--- start of INPUT ROWS ---
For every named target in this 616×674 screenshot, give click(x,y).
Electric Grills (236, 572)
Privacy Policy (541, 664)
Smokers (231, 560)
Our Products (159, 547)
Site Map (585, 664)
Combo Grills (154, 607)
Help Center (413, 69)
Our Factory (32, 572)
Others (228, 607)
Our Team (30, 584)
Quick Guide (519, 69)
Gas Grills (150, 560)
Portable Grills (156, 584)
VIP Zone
--- end of INPUT ROWS ---
## WHAT IS REQUIRED
Copy out the records unchanged, from the line containing "Site Map (585, 664)" through the end of the records.

## TASK RESPONSE
Site Map (585, 664)
Combo Grills (154, 607)
Help Center (413, 69)
Our Factory (32, 572)
Others (228, 607)
Our Team (30, 584)
Quick Guide (519, 69)
Gas Grills (150, 560)
Portable Grills (156, 584)
VIP Zone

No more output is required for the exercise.